En pleine pandémie, le Sénégal lutte en tant que peuple et nation pour ne pas plier sous les effets multiples du CIVID-19. Des familles, démunies comme nanties, vivent dans leur chair les angoisses psychologiques et le tribut financier de leur chers frappés par la maladie. Dans les CTEs, des patients attendent que soient libérés des lits de réanimation pour récupérer leur capacité pulmonaire entamée à 50% ou plus ; des échos nous parviennent de patients déshydratés qui n’ont pas les moyens de s’acheter des bouteilles d’eau, ou des médicaments que la sévérité de leur état requiert.
Le personnel médical, dans toutes les structures sanitaires du pays, luttent inlassablement contre la foudroyance de la maladie, la plupart du temps dans des conditions de travail que seul le poids de leur serment les oblige à endurer. La mort, quant à elle, frappe les familles sans distinction, alimentée par une transmission communautaire incontrôlable.

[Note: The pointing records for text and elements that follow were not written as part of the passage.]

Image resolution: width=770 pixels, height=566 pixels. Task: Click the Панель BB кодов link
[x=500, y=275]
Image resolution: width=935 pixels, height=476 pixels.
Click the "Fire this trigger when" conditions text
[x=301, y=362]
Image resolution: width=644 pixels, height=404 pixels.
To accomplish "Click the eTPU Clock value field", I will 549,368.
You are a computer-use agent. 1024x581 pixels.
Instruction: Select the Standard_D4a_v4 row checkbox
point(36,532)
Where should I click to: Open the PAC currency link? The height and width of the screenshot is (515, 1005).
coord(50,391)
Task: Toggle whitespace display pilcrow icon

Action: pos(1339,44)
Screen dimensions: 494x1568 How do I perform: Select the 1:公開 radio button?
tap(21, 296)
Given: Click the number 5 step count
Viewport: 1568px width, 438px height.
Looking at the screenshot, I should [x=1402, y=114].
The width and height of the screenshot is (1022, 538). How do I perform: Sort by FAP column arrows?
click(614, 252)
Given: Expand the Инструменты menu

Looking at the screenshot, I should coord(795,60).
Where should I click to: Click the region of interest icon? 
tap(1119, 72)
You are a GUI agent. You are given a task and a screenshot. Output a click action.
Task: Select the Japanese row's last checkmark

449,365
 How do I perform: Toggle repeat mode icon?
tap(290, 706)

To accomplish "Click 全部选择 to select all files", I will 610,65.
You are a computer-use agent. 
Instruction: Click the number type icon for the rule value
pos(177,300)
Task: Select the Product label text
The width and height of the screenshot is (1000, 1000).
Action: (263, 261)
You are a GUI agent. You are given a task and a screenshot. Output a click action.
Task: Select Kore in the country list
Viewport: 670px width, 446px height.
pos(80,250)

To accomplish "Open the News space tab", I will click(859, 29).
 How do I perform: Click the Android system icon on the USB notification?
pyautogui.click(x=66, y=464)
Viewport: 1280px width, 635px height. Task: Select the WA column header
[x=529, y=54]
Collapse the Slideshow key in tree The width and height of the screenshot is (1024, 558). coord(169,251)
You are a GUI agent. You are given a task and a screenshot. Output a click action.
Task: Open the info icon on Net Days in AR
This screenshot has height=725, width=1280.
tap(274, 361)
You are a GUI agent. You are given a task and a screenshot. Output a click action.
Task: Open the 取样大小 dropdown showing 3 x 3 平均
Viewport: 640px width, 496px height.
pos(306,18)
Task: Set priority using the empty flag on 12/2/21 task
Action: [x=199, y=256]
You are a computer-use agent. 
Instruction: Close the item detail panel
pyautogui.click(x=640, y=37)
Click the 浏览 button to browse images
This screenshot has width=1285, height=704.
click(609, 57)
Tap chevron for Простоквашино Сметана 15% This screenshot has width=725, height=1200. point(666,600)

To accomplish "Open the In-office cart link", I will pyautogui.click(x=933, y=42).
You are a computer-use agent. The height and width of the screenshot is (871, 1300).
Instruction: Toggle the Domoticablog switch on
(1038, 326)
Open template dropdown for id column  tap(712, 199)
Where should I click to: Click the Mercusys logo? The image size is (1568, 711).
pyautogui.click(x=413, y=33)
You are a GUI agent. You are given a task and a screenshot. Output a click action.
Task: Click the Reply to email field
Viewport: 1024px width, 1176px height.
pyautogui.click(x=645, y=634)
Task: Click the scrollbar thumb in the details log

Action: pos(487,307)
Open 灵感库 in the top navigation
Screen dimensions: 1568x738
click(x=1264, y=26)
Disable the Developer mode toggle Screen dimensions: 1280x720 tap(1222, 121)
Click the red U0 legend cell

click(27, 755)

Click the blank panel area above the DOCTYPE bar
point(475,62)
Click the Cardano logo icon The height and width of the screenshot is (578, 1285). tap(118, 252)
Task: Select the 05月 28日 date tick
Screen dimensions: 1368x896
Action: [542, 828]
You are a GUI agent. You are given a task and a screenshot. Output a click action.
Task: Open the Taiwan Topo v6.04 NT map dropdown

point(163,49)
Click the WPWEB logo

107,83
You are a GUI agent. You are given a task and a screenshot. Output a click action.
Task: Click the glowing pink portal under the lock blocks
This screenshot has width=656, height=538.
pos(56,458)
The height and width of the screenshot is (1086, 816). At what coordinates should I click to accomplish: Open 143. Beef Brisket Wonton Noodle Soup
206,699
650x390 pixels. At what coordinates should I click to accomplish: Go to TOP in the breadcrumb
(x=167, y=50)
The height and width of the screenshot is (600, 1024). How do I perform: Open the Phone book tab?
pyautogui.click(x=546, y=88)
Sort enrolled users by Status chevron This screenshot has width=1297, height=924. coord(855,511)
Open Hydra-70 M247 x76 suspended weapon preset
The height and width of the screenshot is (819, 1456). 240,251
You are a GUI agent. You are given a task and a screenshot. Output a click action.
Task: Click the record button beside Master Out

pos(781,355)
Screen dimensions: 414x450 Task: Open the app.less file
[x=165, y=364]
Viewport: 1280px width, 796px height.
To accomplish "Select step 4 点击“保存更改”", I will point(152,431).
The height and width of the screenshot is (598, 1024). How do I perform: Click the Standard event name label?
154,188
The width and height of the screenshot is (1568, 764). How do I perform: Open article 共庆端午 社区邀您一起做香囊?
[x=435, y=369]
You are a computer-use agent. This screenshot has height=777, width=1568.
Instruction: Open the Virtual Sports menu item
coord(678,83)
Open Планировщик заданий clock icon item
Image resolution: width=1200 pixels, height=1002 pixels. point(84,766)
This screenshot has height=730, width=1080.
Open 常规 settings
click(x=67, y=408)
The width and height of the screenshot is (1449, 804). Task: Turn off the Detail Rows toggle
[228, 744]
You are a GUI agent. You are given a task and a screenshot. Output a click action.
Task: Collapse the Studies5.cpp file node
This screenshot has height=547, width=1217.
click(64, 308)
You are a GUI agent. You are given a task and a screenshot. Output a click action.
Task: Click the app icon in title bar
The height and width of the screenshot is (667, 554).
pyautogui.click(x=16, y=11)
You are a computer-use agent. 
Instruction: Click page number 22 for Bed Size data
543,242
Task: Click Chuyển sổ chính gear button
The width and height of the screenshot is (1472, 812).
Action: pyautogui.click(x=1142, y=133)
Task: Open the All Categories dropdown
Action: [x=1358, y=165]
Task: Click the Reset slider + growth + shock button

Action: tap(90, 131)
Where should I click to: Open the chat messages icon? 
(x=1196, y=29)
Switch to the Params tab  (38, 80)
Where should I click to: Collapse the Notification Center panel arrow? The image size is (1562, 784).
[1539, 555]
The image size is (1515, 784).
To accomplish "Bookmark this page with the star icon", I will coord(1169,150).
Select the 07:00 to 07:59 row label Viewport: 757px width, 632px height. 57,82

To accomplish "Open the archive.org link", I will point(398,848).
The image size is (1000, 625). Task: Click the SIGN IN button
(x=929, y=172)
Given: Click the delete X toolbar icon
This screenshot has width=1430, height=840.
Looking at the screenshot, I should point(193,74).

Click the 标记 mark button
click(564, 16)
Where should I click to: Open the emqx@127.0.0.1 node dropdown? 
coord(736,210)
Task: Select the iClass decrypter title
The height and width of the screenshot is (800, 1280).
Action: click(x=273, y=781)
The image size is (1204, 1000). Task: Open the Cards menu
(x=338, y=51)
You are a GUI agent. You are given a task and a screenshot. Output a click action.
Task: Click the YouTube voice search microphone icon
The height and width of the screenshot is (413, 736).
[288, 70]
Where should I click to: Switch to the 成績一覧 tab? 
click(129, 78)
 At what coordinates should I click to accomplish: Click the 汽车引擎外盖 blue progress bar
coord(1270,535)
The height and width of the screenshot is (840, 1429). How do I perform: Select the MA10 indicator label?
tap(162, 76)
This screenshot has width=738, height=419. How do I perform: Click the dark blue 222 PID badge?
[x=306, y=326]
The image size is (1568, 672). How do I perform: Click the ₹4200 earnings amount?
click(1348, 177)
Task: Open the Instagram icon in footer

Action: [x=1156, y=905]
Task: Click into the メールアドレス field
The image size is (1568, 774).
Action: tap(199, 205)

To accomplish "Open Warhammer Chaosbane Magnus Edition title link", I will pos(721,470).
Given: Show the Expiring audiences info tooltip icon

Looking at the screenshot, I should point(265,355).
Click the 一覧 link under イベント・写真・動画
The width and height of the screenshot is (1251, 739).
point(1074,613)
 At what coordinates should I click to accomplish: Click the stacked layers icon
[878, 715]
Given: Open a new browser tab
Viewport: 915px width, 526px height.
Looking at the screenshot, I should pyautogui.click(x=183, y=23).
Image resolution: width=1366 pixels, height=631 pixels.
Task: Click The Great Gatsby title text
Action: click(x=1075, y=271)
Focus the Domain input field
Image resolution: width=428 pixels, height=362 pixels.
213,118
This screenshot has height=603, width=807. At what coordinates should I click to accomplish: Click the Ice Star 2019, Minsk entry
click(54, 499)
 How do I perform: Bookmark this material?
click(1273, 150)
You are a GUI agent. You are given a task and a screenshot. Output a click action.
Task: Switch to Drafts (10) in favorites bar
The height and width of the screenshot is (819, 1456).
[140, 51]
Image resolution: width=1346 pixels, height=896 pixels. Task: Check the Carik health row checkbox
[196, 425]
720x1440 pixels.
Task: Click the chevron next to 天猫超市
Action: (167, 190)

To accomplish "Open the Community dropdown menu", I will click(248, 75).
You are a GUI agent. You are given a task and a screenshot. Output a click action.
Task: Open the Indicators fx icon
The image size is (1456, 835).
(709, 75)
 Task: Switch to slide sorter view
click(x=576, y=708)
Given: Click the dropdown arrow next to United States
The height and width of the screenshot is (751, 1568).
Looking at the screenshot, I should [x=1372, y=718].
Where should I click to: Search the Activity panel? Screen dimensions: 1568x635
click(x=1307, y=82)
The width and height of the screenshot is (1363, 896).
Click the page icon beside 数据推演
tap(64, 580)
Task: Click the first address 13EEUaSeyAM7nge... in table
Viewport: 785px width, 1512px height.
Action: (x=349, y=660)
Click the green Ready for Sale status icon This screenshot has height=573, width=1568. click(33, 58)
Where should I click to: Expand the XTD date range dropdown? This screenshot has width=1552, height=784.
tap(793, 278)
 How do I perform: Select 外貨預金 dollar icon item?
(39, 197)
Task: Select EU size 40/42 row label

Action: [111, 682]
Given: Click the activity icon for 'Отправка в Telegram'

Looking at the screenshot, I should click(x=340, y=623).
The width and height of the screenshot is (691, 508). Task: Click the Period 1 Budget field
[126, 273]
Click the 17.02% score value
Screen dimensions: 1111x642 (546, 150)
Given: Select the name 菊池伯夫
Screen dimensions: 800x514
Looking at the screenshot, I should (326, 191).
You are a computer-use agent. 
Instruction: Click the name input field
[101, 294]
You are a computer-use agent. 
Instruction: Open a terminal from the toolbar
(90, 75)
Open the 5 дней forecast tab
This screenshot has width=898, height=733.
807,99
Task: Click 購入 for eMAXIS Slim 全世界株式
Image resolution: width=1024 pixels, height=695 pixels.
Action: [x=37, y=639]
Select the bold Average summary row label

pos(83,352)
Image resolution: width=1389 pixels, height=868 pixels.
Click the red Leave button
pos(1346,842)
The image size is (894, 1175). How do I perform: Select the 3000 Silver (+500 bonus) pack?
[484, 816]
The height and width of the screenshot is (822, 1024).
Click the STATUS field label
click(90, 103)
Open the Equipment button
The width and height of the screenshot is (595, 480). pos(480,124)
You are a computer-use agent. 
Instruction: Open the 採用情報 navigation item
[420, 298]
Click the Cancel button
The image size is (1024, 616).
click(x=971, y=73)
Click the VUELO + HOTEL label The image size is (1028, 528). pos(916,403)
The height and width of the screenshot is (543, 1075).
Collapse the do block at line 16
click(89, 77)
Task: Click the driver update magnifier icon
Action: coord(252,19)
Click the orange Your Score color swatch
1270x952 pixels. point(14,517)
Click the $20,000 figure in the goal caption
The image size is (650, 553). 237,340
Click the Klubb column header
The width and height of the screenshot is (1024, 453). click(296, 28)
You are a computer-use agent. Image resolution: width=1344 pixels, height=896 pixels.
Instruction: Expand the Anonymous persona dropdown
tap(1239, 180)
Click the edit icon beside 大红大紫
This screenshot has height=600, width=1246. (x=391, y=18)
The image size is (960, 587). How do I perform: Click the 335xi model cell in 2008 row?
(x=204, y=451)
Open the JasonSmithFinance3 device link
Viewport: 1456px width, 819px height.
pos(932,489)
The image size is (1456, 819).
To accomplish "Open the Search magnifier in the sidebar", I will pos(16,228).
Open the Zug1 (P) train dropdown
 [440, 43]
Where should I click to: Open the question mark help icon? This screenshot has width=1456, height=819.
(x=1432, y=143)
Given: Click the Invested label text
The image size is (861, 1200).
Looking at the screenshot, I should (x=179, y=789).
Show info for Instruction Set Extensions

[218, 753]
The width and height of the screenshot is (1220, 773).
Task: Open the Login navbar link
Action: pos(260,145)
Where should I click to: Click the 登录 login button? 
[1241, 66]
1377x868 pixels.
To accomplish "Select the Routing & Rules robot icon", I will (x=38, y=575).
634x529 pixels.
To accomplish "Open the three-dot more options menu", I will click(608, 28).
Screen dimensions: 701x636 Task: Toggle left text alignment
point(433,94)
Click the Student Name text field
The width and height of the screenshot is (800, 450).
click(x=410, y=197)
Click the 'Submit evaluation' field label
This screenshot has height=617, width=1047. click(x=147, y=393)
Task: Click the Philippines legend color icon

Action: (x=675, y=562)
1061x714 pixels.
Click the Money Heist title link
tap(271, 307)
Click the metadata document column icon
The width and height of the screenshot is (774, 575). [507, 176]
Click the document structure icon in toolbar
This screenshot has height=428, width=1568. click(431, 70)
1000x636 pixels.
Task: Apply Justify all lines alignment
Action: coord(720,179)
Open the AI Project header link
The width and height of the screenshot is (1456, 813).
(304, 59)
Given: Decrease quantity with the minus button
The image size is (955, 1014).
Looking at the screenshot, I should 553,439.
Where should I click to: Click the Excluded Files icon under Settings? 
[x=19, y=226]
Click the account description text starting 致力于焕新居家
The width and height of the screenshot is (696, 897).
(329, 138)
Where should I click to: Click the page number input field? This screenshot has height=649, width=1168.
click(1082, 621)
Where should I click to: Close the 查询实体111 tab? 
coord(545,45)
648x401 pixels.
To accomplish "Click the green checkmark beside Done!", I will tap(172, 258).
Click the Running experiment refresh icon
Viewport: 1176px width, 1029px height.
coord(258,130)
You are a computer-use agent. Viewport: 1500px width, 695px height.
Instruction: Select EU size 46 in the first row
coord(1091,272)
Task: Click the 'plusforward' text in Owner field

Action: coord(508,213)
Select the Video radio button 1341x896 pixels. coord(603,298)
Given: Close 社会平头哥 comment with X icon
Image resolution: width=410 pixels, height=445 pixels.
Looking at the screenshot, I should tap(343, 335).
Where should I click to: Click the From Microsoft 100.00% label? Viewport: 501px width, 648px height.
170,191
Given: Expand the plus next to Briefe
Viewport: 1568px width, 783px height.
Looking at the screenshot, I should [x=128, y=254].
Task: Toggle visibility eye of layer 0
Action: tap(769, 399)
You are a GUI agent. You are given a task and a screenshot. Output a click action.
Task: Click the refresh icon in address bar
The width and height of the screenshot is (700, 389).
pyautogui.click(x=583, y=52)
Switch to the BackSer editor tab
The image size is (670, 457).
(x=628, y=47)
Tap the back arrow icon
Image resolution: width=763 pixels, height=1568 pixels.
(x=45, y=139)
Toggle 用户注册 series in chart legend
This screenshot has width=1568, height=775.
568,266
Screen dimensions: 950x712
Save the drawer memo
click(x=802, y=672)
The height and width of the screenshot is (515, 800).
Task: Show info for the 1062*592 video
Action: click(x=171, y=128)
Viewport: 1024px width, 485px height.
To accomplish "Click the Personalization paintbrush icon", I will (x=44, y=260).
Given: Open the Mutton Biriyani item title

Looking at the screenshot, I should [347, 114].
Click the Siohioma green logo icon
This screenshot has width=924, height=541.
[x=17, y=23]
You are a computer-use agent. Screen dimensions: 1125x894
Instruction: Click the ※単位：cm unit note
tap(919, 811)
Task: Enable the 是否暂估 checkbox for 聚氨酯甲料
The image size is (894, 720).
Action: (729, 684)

Au milieu de cette détresse nationale, survient une sordide affaire de mœurs entre un homme dont on dit qu’il n’est pas n’importe qui et une jeune femme que l’on prend pour n’importe qui. De facto, on donne raison à l’un et on charge l’autre. Les médias, assoiffées de sensations et de sensationnel, se ruent sur cette aubaine, et se télescopent pour inviter, dans une interminable série d’Editions Spéciales, tous les politiciens, analystes et autres sachants pour interpréter les évènements et éclairer la lanterne des pauvres Sénégalais que nous sommes. Dehors, dans la rue, le chaos explose et s’amplifie devant le regard avide des téléspectateurs, en même temps choqués et fascinés par l’étendue du désastre qui, enfin, casse la monotonie d’une vie en confinement forcé. Le Sénégal voit, en Panavision, l’extraordinaire force destructrice d’une population oubliée qui trouve, dans l’exploitation odieuse d’un fait divers, une occasion inespérée mais prévisible, de semer la pagaille à grande échelle.
Au sortir de ce cirque funeste, on nous sert un vulgaire « contrôle judiciaire » pour une des parties et le silence total sur le sort de l’autre partie. Clap de fin jusqu’au prochain aggiornamento !
Et moi qui pensais que les Sénégalais étaient préoccupés par les problèmes d’éducation des enfants et de santé pour tous ; par l’agriculture et la détresse permanente du monde rural; par les défis à relever avec l’évènement de la ZLECAf; par le retard à rattraper dans les technologies de pointe (l’intelligence artificielle, l’Internet des objets, le big data, la blockchain, la 5G, l’impression 3D, la robotique, les drones, l’édition génétique, les nanotechnologies et le photovoltaïque) ; par la bonification du capital humain; par l’emploi et l’employabilité des jeunes …
Le monde bout et bouillonne autour de nous, et nous restons embourbés dans le spectacle verbal, dans la rhétorique de scène, soumis au carcan d’une langue dont nous assumons l’aspect le plus baroque pour ensevelir, dans des torrents de mots, les véritables maux de notre pays. Le Sénégalais se contente de parler et accepte qu’on lui parle, encore et encore ; les autres, tous les autres, agissent et balisent patiemment leur chemin de sortie de la pauvreté et de l’exclusion.
Depuis presque une semaine, sous le prétexte de la détention d‘un individu qui n’a encore offert que vacuité à ce jour, tout un pays oublie l’agenda qui devait être le sien, pour se divertir des péripéties d’un navet qui met en scène une Administration aux abois et les mystères d’une relation de salon.